Aksel Does Mortgages

Buy-before-sell and cash-buyer scenarios

Standalone Bridge Loan Options

Review standalone bridge financing for borrowers who need short-term equity access or purchase timing support without tying the bridge to one specific new first mortgage.

Review departure property equity and payoff math
Compare purchase contract, cash-on-hand, and bridge proceeds together
Useful for buy-before-sell, cash buyer, and timing-sensitive transactions

Program fit matrix

Best for

  • ✓ Short-term equity access
  • ✓ Timing-sensitive purchases before a sale closes

Common blocker solved

  • ✓ Borrower needs funds before the departure property exits

What Aksel needs next

  • Departure property value support
  • Current payoff
  • Next purchase contract or target budget
  • Cash on hand and exit timeline

Broker-review guardrail

  • Aksel broker review is required before relying on any program path, payment estimate, or eligibility cue.
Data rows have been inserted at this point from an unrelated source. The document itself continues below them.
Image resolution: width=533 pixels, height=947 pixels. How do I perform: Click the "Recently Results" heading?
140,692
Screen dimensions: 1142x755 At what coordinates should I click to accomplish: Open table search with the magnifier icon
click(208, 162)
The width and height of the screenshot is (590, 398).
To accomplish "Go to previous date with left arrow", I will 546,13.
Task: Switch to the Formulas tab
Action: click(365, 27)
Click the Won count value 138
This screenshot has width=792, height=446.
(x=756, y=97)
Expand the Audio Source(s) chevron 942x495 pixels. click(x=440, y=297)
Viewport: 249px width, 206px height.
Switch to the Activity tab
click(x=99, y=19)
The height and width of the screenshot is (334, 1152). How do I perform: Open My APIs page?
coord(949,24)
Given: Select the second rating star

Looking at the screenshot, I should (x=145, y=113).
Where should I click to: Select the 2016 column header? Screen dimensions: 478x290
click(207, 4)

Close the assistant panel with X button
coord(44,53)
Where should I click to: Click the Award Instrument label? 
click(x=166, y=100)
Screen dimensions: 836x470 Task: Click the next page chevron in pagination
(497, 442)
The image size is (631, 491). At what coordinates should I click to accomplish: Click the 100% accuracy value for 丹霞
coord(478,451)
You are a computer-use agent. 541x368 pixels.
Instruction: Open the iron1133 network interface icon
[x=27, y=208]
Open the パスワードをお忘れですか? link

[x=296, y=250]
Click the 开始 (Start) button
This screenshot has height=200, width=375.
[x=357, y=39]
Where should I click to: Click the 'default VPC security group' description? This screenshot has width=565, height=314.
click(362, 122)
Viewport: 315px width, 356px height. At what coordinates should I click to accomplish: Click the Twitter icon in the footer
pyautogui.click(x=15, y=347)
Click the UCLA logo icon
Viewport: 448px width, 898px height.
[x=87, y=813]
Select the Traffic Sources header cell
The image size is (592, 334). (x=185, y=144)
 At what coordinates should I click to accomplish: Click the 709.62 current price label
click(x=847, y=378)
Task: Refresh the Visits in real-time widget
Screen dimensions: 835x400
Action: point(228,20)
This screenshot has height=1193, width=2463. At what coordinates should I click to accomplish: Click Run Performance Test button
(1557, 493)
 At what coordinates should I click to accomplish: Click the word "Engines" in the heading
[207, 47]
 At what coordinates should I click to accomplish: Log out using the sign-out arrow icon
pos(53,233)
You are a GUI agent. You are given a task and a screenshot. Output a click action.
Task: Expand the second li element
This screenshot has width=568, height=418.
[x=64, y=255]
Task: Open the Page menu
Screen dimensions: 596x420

When the timing matters more than the rate quote

A standalone bridge review starts with a simple question: how much usable equity can be converted into a clean purchase strategy, and what is the exit plan?

This can matter for move-up buyers, investors, cash buyers replenishing liquidity, and borrowers who cannot wait for a departure property to sell before writing the next offer.

How I structure the review

The bridge math is only one part of the file. I look at the current home value, payoff, target bridge proceeds, new purchase price, cash on hand, occupancy, income documentation path, and the expected payoff event.

The key is avoiding a structure that looks helpful on paper but creates a payment, DTI, title, or payoff issue at closing.

What to prepare

Bring the departure property address, estimated value, mortgage payoff, target purchase contract or price range, cash available, listing status if applicable, income documentation path, and desired close date.

Bridge financing is highly scenario-specific. I will help compare whether standalone bridge, paired bridge, HELOC, cash-out refinance, or another structure is the better fit.

Common questions

FAQ

What is a standalone bridge loan?

A standalone bridge loan is short-term financing secured by an existing property, often used to access equity for a new purchase or transition without requiring the new purchase loan to be part of the same lender structure.

When does standalone bridge financing help?

It can help when a borrower needs to buy before selling, strengthen an offer, unlock equity for down payment, or coordinate timing before a departure property closes.

Does a bridge loan always have monthly payments?

Not always. Some bridge structures may defer payment to a balloon payoff, while others require monthly payments. The payment structure must be reviewed before relying on it in an offer.

What documents are needed?

Start with the departure property value, current payoff, purchase contract or target purchase price, cash on hand, occupancy, income documentation path, and timeline.

Is this the same as a HELOC?

No. A bridge loan is usually a short-term transaction tool. A HELOC is typically a revolving credit line. The right option depends on timing, equity, payment tolerance, and exit plan.